Gen Zers and millennials split over the appeal of remote work
Older employees want to work fully remote nearly twice as much as younger ones, according to a new study by job search site Joblist.
The study found that about half (49%) of millennials surveyed want to work fully remote, whereas only 27% of Generation Z (Gen Zers) feel the same way; they're much more likely than average "to be seeking in-person" work opportunities. Oddly, Gen X and baby boomers felt less impassioned about remote options. Only 40% of either group indicated "their ideal workplace setting" should be remote.
Overall, 36% of job seekers are looking for fully remote roles this year; 44% want an in-person position, and 19% prefer a hybrid option. The online employment site's data was derived from surveying more than 30,000 job seekers from across the US over the past three months.
Of job seekers already working remotely at least some of the time, 43% indicated they would quit if they had to start working in person full-time in 2023.
(Baby boomers are considered those born between 1946 and 1964. Gen X are those born from mid-to-late 1960s to the late 1970s. A millennial is anyone born between 1980 and 1995. And Gen Zers are those born between 1996 and the early-to-mid 2000s).
"The generational differences are striking, and also understandable. At their mid-career stage, millennials likely have more financial responsibilities than Gen Zers and less job security and stability than older generations," Joblist said about the results. "In addition, millennials may have some specific scar tissue from entering the job market during or after the 2008 financial crisis, leading to more skepticism and concern in the current environment."
More important than a simply offering remote, hybrid, or onsite work options is ensuring employees have flexibility around their schedules, according to Jamie Kohn, a Gartner research director.
"In our data, we see that flexibility in working hours is more important to people than flexibility in where people work. People are really looking to shape their jobs around their lives. If you can offer that, even if you have onsite work, you're probably going to keep a lot of people," Kohn said.
For example, baby boomers and millennials are more likely to have older parents who may require care, and younger employees will have small children.
"People are less committed to jobs they have because changing jobs doesn't carry as high a cost as it used to," Kohn said. "It's swapping one laptop out for another."
Overall, the current job market remains extremely strong for most job seekers, especially for technology workers. However, Joblist's survey results indicated that there are growing concerns about a potential recession and worsening job prospects this year, particularly among millennials.
The Great Resignation continues
In the survey, one-quarter indicated they had quit a job in 2022. The most prominent reason for quitting - given by 39% of those who did - was bad management or a toxic workplace. Another 26% cited insufficient pay, limited growth opportunities (17%), burnout (17%), lack of schedule flexibility (12%), or inadequate benefits (9%). And 35% quit their job without having a new position lined up.
Kohn said burnout is one reason workers are exploring other opportunities. "They feel unappreciated at work and feel they're not paid enough at their jobs," she said.
The Great Resignation, which saw more than four million US employees quit their job every month of 2022, is expected to evolve this year, according to Amy Loomis, vice president for IDC's worldwide Future of Work market research service.
"The tech sector is shedding excess jobs but at the same time desperate for skilled IT workers who can offer support for security, ITSM [IT service management], programming and other technical requirements," Loomis said. "Look at where the layoffs are happening - it's not just layoffs per se, but targeted layoffs in HR for example.
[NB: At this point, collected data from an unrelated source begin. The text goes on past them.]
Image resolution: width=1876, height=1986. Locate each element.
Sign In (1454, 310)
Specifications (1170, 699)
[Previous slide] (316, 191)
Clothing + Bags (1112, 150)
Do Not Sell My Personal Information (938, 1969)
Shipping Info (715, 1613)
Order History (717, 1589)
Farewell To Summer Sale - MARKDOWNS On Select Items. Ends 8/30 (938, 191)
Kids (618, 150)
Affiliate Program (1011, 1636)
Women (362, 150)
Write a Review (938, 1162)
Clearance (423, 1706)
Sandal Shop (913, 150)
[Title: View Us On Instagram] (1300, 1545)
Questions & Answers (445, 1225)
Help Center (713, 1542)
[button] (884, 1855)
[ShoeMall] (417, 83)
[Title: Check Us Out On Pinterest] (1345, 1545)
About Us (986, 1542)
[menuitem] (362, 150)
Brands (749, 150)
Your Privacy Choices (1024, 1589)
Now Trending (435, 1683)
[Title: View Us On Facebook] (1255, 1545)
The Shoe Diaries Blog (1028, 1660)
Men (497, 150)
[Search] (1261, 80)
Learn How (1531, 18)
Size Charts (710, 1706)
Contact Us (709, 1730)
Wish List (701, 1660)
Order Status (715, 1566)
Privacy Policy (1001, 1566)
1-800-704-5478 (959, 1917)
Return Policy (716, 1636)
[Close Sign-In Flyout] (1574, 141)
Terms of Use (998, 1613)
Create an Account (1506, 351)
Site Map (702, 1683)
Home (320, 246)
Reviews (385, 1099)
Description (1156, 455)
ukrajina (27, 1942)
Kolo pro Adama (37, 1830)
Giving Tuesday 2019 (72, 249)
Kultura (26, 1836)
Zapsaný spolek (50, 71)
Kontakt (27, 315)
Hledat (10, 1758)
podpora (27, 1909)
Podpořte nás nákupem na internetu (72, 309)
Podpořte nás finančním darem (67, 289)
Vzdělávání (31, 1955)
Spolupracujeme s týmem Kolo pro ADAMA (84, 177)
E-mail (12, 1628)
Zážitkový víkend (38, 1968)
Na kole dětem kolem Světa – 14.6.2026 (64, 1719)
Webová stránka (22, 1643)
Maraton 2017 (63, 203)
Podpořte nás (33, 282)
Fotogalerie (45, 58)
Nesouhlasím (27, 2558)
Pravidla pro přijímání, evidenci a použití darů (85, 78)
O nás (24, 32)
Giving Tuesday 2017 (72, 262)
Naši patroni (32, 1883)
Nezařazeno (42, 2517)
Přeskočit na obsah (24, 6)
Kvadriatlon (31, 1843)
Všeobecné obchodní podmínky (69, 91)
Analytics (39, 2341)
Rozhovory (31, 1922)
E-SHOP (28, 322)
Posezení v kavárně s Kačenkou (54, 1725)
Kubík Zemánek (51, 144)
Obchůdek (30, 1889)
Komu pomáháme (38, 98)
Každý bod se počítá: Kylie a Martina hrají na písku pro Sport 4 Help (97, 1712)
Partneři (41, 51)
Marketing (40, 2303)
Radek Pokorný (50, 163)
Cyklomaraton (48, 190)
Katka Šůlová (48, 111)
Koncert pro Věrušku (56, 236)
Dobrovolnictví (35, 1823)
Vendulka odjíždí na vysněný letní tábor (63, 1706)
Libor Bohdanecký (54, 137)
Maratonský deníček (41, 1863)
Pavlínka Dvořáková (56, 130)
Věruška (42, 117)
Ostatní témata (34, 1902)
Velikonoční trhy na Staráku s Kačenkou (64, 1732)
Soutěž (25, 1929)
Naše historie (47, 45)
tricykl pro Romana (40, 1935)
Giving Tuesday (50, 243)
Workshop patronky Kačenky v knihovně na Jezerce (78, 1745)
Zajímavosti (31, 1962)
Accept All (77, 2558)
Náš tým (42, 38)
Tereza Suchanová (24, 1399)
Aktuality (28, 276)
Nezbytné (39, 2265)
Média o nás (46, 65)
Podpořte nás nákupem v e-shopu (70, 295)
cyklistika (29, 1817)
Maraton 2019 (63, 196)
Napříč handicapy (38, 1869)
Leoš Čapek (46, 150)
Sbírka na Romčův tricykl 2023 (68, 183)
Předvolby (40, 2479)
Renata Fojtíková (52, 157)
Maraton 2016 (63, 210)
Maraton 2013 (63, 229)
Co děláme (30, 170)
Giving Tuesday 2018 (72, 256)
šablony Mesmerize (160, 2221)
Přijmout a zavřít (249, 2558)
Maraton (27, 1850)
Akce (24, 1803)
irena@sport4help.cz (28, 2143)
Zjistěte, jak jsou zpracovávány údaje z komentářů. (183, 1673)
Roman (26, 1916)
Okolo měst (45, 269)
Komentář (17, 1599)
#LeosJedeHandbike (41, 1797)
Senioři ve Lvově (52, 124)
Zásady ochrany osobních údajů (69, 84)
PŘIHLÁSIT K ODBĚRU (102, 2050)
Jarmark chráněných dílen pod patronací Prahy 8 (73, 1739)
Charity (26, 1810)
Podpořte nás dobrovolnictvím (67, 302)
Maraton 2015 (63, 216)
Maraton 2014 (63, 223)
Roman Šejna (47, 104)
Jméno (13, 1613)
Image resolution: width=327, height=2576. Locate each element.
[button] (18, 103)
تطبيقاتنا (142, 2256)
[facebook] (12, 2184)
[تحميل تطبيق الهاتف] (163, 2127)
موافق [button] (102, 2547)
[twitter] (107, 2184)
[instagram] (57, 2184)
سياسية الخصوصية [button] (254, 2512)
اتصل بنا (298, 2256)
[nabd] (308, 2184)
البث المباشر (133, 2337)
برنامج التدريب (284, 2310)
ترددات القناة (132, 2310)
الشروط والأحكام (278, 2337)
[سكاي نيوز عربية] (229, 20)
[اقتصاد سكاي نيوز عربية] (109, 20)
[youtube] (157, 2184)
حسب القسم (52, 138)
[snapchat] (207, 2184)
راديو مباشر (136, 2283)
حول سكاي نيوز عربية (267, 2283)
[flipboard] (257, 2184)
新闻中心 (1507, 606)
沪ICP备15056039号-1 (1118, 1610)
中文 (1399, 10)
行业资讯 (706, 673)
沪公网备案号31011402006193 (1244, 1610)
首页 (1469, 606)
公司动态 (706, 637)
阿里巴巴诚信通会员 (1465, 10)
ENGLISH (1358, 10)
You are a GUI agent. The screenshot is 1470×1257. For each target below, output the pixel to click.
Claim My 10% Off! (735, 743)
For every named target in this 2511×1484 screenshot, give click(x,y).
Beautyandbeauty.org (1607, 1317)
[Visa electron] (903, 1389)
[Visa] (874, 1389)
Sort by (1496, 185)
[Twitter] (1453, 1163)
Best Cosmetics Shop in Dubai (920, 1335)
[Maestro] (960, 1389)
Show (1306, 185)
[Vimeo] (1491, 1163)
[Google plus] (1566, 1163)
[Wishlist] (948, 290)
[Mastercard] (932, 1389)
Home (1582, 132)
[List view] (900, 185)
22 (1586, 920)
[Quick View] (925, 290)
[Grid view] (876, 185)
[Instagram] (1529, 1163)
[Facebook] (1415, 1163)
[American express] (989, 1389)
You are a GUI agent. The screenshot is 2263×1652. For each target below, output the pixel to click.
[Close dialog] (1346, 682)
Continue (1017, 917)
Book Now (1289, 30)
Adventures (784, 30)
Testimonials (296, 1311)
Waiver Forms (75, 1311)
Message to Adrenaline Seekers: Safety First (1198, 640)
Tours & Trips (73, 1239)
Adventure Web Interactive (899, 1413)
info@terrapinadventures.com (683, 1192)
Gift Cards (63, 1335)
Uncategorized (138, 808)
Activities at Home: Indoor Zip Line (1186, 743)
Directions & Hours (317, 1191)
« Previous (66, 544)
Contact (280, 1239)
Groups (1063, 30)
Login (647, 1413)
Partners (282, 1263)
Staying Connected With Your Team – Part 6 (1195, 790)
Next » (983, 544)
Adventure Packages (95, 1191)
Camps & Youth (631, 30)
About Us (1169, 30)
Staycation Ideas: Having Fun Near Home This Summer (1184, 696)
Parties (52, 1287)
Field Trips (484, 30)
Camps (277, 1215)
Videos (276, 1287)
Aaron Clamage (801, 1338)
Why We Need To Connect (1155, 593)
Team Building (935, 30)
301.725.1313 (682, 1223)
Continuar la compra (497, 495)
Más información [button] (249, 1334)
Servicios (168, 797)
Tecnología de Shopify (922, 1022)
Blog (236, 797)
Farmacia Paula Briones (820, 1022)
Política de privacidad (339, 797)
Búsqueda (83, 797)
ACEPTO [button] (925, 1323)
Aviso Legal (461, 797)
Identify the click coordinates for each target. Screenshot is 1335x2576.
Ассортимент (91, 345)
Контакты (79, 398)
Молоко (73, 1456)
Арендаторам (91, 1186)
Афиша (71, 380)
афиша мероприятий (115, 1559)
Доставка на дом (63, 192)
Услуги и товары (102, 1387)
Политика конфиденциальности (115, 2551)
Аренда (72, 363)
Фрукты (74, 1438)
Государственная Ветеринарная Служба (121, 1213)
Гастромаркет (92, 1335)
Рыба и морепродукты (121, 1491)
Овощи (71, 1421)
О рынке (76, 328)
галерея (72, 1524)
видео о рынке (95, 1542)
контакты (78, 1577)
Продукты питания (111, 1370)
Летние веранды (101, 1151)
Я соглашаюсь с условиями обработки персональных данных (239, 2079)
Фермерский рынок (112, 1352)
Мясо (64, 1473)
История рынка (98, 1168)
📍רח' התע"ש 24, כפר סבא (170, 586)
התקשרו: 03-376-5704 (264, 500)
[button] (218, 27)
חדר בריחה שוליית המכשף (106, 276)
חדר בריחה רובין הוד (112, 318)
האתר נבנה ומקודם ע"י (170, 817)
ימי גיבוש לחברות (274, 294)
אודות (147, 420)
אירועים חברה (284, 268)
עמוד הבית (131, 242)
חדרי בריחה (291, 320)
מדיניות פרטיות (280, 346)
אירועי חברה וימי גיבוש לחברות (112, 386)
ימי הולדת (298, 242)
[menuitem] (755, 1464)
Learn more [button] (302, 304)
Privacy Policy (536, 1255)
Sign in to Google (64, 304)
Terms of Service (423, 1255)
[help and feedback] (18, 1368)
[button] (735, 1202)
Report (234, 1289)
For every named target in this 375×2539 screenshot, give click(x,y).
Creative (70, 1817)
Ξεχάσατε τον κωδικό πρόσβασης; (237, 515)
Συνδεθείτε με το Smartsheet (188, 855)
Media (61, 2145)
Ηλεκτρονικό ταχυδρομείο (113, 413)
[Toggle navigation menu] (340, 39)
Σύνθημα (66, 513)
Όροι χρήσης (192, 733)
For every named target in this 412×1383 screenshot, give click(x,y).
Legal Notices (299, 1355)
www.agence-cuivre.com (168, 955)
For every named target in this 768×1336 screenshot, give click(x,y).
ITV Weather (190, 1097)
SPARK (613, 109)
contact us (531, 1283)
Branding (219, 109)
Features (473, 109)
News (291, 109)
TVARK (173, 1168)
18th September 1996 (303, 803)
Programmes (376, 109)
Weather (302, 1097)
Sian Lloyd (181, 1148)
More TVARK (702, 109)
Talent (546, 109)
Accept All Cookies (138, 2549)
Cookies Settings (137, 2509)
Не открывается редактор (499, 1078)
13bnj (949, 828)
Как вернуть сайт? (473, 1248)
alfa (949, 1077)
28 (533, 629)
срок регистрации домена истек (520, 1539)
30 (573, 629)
There is a lot of reshuffling going on and companies are competing for the talent by offering remote and hybrid work arrangements."
While employee churn will continue, Loomis believes companies will settle into more standardized flexible work arrangements that create greater stability.
That said, the majority of job seekers (52%) feel they - not employers - have the upper hand in the current job market. In fact, 78% of job seekers believe that they can make more money by switching jobs rather than staying put, according to Joblist's survey.
"We expect turnover to remain higher for at least the foreseable future," Kohn said. "The big reason for this is the expansion of remote work. People have more job opportunities than they had before because they're not restricted by where they live. Also, people are less committed to jobs they have because changing jobs doesn't carry as high a cost as it used to. It's swapping one laptop out for another."
Employers still need to address burnout. Half of workers in the survey said they're already burned out and pessimistic about their company's ability to deal with the problem. In fact, 62% of workers feel their employer is not doing enough, 52% believe their employer does not care about their well-being and 73% see no significant growth opportunities. Job seekers working in person reported lower rates of burnout than those working remotely (48% compared to 55%).
Pay is not keeping up with inflation
As 2023 begins, only 50% of job seekers report being happy with their current pay, while even fewer (45%) say that they feel financially comfortable. Although 53% of workers received a raise in 2022, those raises tended to be small, according to Joblist.
In total, 89% of raises were less than 10%, and 65% were less than 5%. Of those workers who asked for a raise, only 59% got one; the top reason for seeking a raise was inflation and cost-of-living increases.